Tanto nuestros sentidos como nuestra mente están programados para organizar el mundo según unos parámetros determinados, unas instrucciones que la mente sigue a la hora de presentarnos las cosas. Se podría decir que la mente está más interesada en lo que nos conviene que en la realidad, y este principio tiene también un obvio fundamento evolutivo: la víctima tendrá más probabilidades de sobrevivir si su percepción se enfoca en una posible presencia de depredadores, y entre estos gozarán de ventaja los que cuenten con una percepción que destaque la presencia de aquellos.
Quizá por eso la visión de los herbívoros se limite al blanco y negro y, en cambio, los carnívoros vean en color. Quizá por eso el caos estimular se organice siempre según determinadas reglas, y nos parezca distinguir caras en manchas de tinta o círculos completos aun cuando en realidad les falte una parte, como investigaron los psicólogos de la Gestalt. De ahí las ilusiones ópticas, que nos permiten, por ejemplo, conferir a una imagen plana el efecto de la perspectiva. Y tantas otras ilusiones de tipo semántico y social que nos sumergen en un mundo de significados y de roles (probablemente útiles aun en lo que tienen de distorsión). En el caso humano, cabe esperar que esta operación performativa de la percepción esté más relacionada con la influencia de la cultura y el aprendizaje que con el condicionamiento genético.
La percepción, por tanto, es un proceso de selección acompañado de otro proceso, tal vez posterior, de composición. ¿Qué conclusión sacar de esa tendencia a construir lo percibido en forma de escenas, o marcos (frames), que sacrifican información para aprovechar la relevante con mayor eficacia? Ante todo, tenemos que admitir cuán lejos estamos de una visión certera de la verdad: los fotogramas de nuestra película están repletos de efectos especiales, a menudo tan vívidos que pueden parecernos más reales que la propia realidad. La aproximación a esta, si es que resulta posible, siempre tendrá lugar de un modo limitado y tendencioso, y nuestro mayor trabajo quizá no consista tanto en un método favorable a la verdad como en otro que ponga a prueba lo que creemos sobre ella y limpie la imagen, en la medida posible, de distorsiones. En otras palabras: la distorsión es la norma, aquello con lo que debemos contar por defecto, y el objetivo del investigador sería reducirla al máximo, extraer de ella lo que pueda contener de realidad.

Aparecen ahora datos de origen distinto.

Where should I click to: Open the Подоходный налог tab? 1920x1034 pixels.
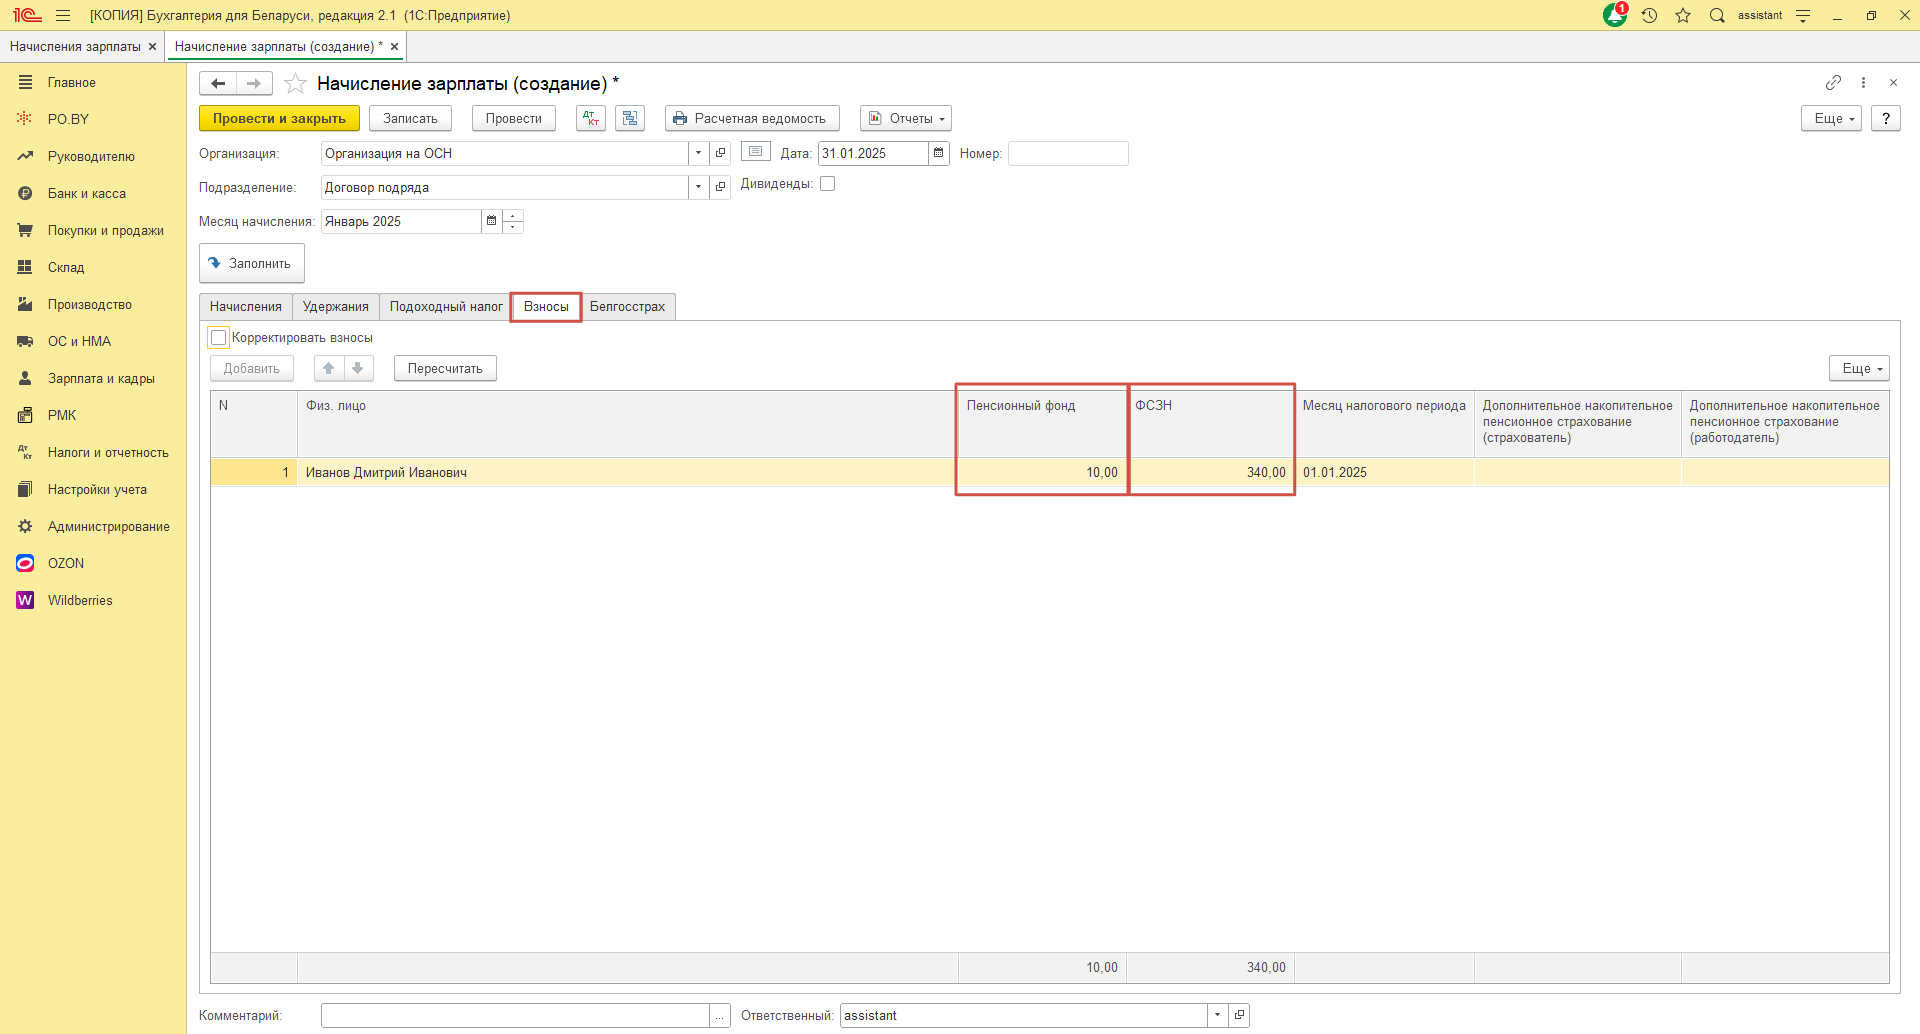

Esto nos obliga no solo a permanecer alerta, sino a cuestionar una y otra vez cada una de nuestras conclusiones, permaneciendo abiertos siempre a lo desconcertante y a lo inesperado, a una alternativa que quizá estemos pasando por alto simplemente porque no contamos con ella. Así, las escaleras de Escher no son infinitas, por más que podamos recorrerlas en una aparente progresión interminable que, sobre el plano, no hace más que dar vueltas en círculo. Algo parecido podría estar pasándonos en las relaciones: nuestro supuesto enemigo resulta que no tiene nada contra nosotros, es nuestra envidia o nuestro temor lo que nos hace considerarlo así; y la mujer de nuestros sueños ni nos quiere ni la amaríamos de conocerla realmente, por más que el deseo nos nuble los ojos.
Fascinados por nuestro mundo a medida, nos impedimos ver de una manera más apta. ¿Hasta dónde abarca la farsa que nos organizan nuestros deseos o nuestros temores, nuestras convicciones o nuestras esperanzas? Deseos, temores, convicciones y esperanzas tienen el poder de imponerse a la realidad: por eso resultan tan peligrosos, por eso hay que intentar desvelar sus probables escondites dentro de las imágenes que proyectamos en nuestra particular caverna platónica. Todos somos Quijotes empeñándonos en vislumbrar gigantes donde solo hay molinos, y recelar malandrines donde no se nos cruzan más que individuos que van a lo suyo. No todo en la vida merece la pena: quizá no sea tan fácil decidir qué es lo que la merece.